しかし実際、小泉大臣は環境問題を棚上げする自民党の尻拭いをするだけだった。
その上「ステーキ大好き」発言で環境大臣にあるまじき無知ぶりまで披露した。
日本人の多くがそれにあきれ果てた頃、スウェーデンの怒れる少女が登場した。
16才の環境活動家・グレタ・トゥーンベリが気候サミットで世界中を揺るがすような名スピーチを披露したのだ。
日本でも数日のうちに「グレタさん」の愛称で知られるようになった。
グレタさんが気候サミットに登場する数日前、世界では400万人もの若者たちが気候危機を訴えてデモ行進をした。
多くの日本人はこの突然現れた10代のカリスマに驚いたことだろう。
グレタさんの素性はただの不登校中の1女子高生に過ぎない。
そんな子がいかにして世界中の若者を動かすほどの影響力を持つようになったのだろうか。
またアスペルガー症候群もわずらうグレタさんの人間性に問題はないのだろうか。
今回はそういうことを掘り下げたい。
栄光への第一歩を飾った名家少女のインスタ写真
グレタ・トゥーンベリが初めて世間の注目を浴びたのは2018年の夏。
彼女はそれからわずか1年ほどで国連の気候サミットに招待され、世界的な知名度を得た。
地球温暖化をインチキだというトランプ大統領は気候サミットへの不参加を明言していた。
だが、現場に突然顔を出してメディアを驚かせた。
それもグレタさんの影響力ゆえのことだろう。
1年前まではスウェーデンの1女子高生だった子がどうやってトランプまで動かせるようになったのだろうか。

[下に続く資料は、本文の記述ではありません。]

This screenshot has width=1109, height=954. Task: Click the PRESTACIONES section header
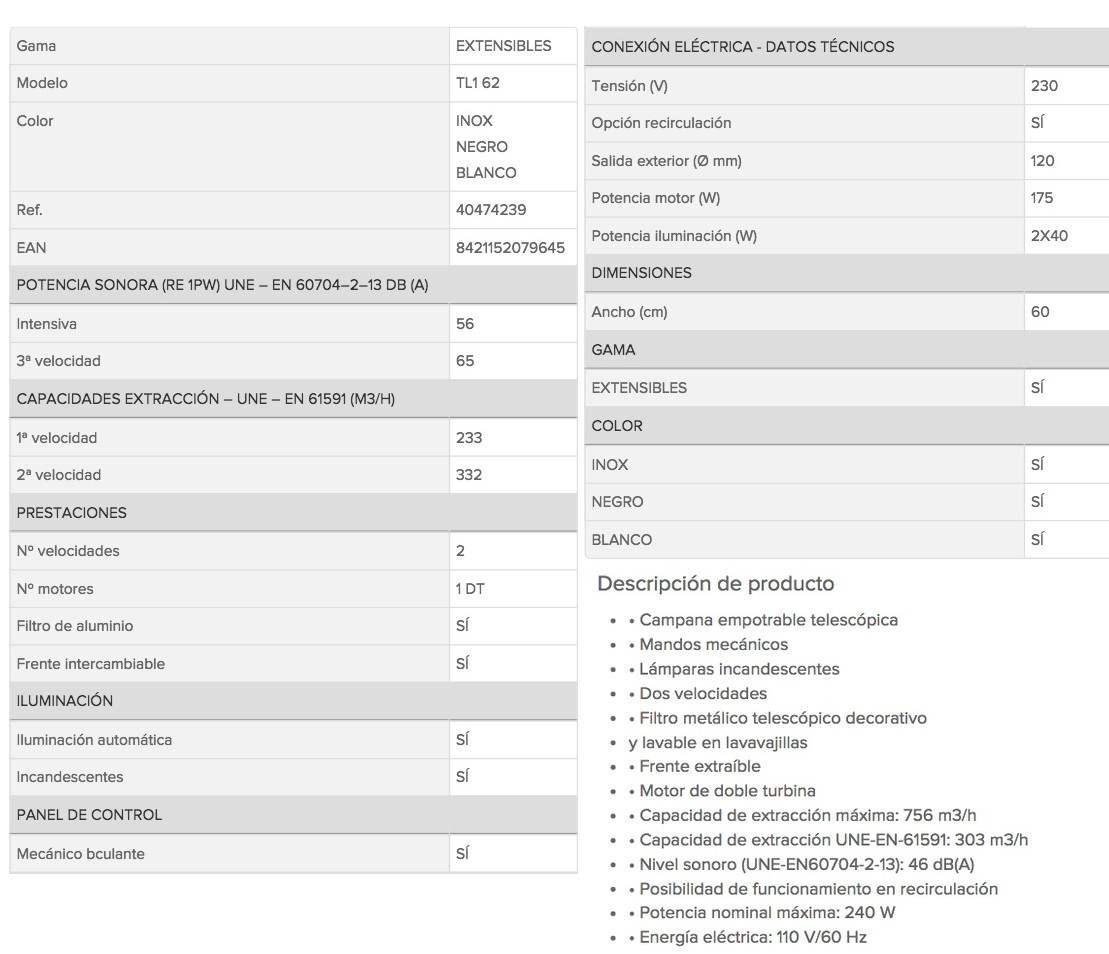tap(294, 513)
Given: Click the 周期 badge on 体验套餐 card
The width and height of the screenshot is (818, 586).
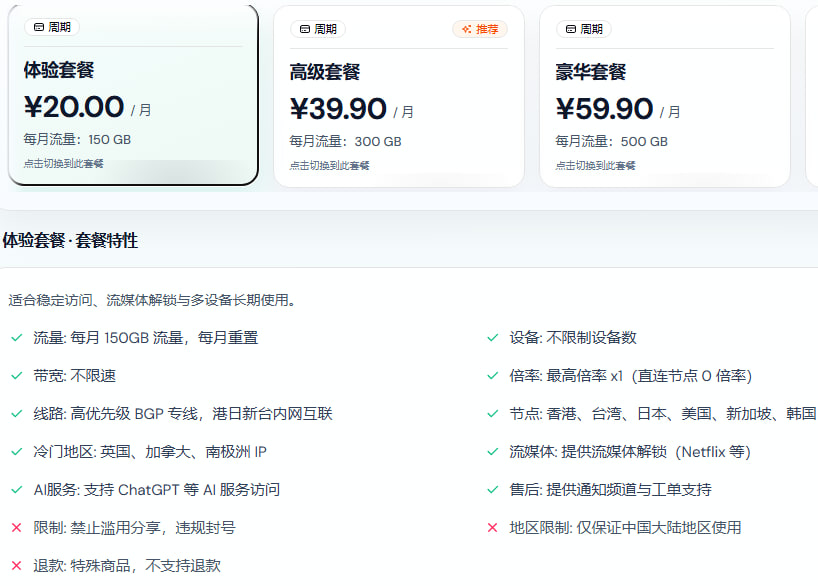Looking at the screenshot, I should coord(52,27).
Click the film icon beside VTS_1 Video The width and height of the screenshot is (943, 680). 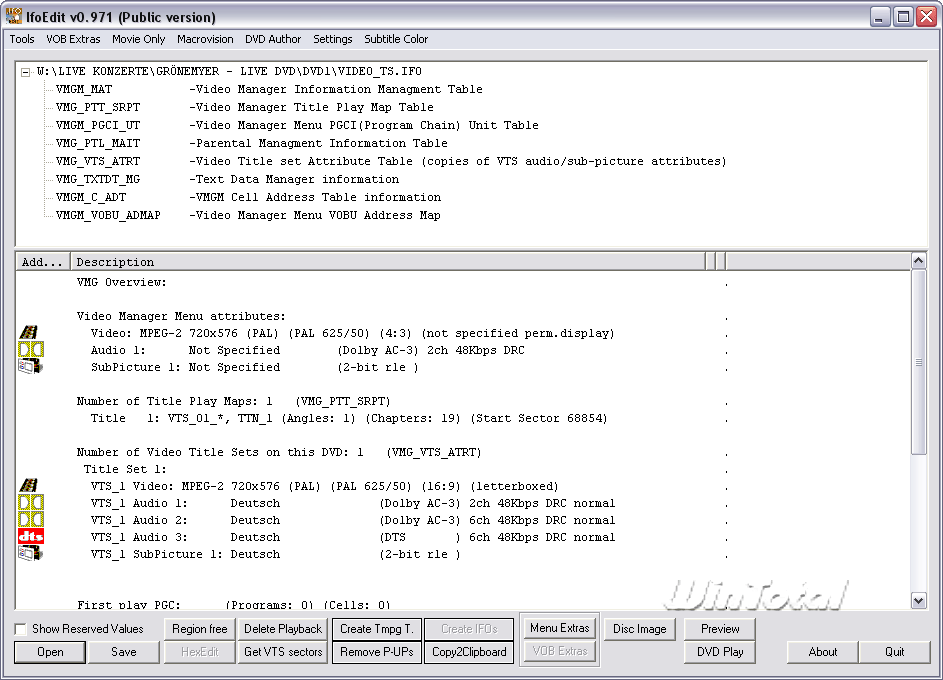click(30, 486)
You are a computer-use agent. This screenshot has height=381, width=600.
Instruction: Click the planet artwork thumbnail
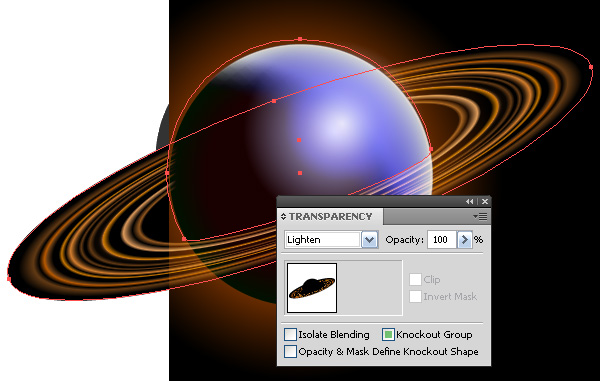tap(312, 288)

まずグレタさんは2018年の夏、環境問題に専念するために「気候のための学校ストライキ」を1人で始め不登校児になった。
名前通り正義の名の下で、ぐれたのである。
最初の第一歩はスウェーデン議会の前での1人ストライキだった。
いくらSNSの時代でもそれだけでは一気に広まるはずはない。
当時の彼女を写した何枚ものインスタやツイッター画像を見れば、その理由の1つが分かる。
イエローのジャケットを羽織った彼女の写真はそのまま映画のポスターにでもなりそうな出来だった。
私は実際その一枚を拡大して部屋のインテリアにしている。
撮ったのはフリーのカメラマンだという。
たまたまそこにいたのか、あるいは広報戦略だったのか。
さらにグレタさんは芸能一家の出身だった。
母はオペラ歌手で父は俳優、祖父もまた俳優・監督である。
最初のSNSの拡散は、この2点による所が大きいだろう。
国連スピーチにも表れたグレタさんの文章力
しかしグレタさんの名声の核心には、その文章力・スピーチ能力がある。
2018年5月、スウェーデンの新聞社によるエッセイコンテストで、彼女は若干15才で優勝している。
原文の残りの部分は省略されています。